Problem: Rewrite the records below, substituting "screen assistant" for every occurrence of "computer-use agent" and leaving all other text as it is.

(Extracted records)

────

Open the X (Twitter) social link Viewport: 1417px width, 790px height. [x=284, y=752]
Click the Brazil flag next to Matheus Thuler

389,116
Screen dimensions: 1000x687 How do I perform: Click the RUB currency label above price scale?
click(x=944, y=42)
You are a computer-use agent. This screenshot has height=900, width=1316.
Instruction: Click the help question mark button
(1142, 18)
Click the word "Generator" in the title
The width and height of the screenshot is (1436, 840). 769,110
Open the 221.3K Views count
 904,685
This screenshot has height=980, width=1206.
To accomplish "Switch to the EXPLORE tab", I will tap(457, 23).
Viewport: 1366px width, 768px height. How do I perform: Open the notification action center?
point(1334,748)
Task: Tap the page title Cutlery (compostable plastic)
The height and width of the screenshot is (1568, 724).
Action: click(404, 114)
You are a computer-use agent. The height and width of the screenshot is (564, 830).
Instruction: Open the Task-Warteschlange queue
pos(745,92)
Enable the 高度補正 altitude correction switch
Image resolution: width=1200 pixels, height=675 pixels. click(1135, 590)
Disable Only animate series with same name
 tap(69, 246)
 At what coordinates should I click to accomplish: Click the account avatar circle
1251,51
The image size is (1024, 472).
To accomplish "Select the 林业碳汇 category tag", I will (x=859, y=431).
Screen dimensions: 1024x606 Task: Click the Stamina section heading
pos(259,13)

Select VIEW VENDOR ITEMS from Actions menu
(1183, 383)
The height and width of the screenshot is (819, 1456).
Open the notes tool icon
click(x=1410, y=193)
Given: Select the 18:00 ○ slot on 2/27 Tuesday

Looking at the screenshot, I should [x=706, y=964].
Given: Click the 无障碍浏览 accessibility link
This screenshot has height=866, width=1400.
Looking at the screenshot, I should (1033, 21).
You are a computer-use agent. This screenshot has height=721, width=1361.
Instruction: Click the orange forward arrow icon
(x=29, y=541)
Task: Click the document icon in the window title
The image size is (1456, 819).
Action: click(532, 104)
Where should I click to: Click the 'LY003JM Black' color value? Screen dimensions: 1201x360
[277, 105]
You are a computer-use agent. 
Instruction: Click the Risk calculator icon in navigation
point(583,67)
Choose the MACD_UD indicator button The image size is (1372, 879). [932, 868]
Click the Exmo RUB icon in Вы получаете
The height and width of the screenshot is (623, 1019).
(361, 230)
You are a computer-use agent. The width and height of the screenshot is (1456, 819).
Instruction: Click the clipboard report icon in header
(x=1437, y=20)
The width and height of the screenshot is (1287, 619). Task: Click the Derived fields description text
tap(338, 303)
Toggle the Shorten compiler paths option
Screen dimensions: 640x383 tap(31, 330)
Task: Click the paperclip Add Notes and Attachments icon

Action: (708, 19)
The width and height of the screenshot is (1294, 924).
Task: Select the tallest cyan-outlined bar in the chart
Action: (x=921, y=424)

────

Exercise answer:
Open the X (Twitter) social link Viewport: 1417px width, 790px height. [x=284, y=752]
Click the Brazil flag next to Matheus Thuler

389,116
Screen dimensions: 1000x687 How do I perform: Click the RUB currency label above price scale?
click(x=944, y=42)
You are a screen assistant. This screenshot has height=900, width=1316.
Instruction: Click the help question mark button
(1142, 18)
Click the word "Generator" in the title
The width and height of the screenshot is (1436, 840). 769,110
Open the 221.3K Views count
 904,685
This screenshot has height=980, width=1206.
To accomplish "Switch to the EXPLORE tab", I will tap(457, 23).
Viewport: 1366px width, 768px height. How do I perform: Open the notification action center?
point(1334,748)
Task: Tap the page title Cutlery (compostable plastic)
The height and width of the screenshot is (1568, 724).
Action: click(404, 114)
You are a screen assistant. The height and width of the screenshot is (564, 830).
Instruction: Open the Task-Warteschlange queue
pos(745,92)
Enable the 高度補正 altitude correction switch
Image resolution: width=1200 pixels, height=675 pixels. click(1135, 590)
Disable Only animate series with same name
 tap(69, 246)
 At what coordinates should I click to accomplish: Click the account avatar circle
1251,51
The image size is (1024, 472).
To accomplish "Select the 林业碳汇 category tag", I will (x=859, y=431).
Screen dimensions: 1024x606 Task: Click the Stamina section heading
pos(259,13)

Select VIEW VENDOR ITEMS from Actions menu
(1183, 383)
The height and width of the screenshot is (819, 1456).
Open the notes tool icon
click(x=1410, y=193)
Given: Select the 18:00 ○ slot on 2/27 Tuesday

Looking at the screenshot, I should [x=706, y=964].
Given: Click the 无障碍浏览 accessibility link
This screenshot has height=866, width=1400.
Looking at the screenshot, I should (1033, 21).
You are a screen assistant. This screenshot has height=721, width=1361.
Instruction: Click the orange forward arrow icon
(x=29, y=541)
Task: Click the document icon in the window title
The image size is (1456, 819).
Action: click(532, 104)
Where should I click to: Click the 'LY003JM Black' color value? Screen dimensions: 1201x360
[277, 105]
You are a screen assistant. 
Instruction: Click the Risk calculator icon in navigation
point(583,67)
Choose the MACD_UD indicator button The image size is (1372, 879). [932, 868]
Click the Exmo RUB icon in Вы получаете
The height and width of the screenshot is (623, 1019).
(361, 230)
You are a screen assistant. The width and height of the screenshot is (1456, 819).
Instruction: Click the clipboard report icon in header
(x=1437, y=20)
The width and height of the screenshot is (1287, 619). Task: Click the Derived fields description text
tap(338, 303)
Toggle the Shorten compiler paths option
Screen dimensions: 640x383 tap(31, 330)
Task: Click the paperclip Add Notes and Attachments icon

Action: (708, 19)
The width and height of the screenshot is (1294, 924).
Task: Select the tallest cyan-outlined bar in the chart
Action: (x=921, y=424)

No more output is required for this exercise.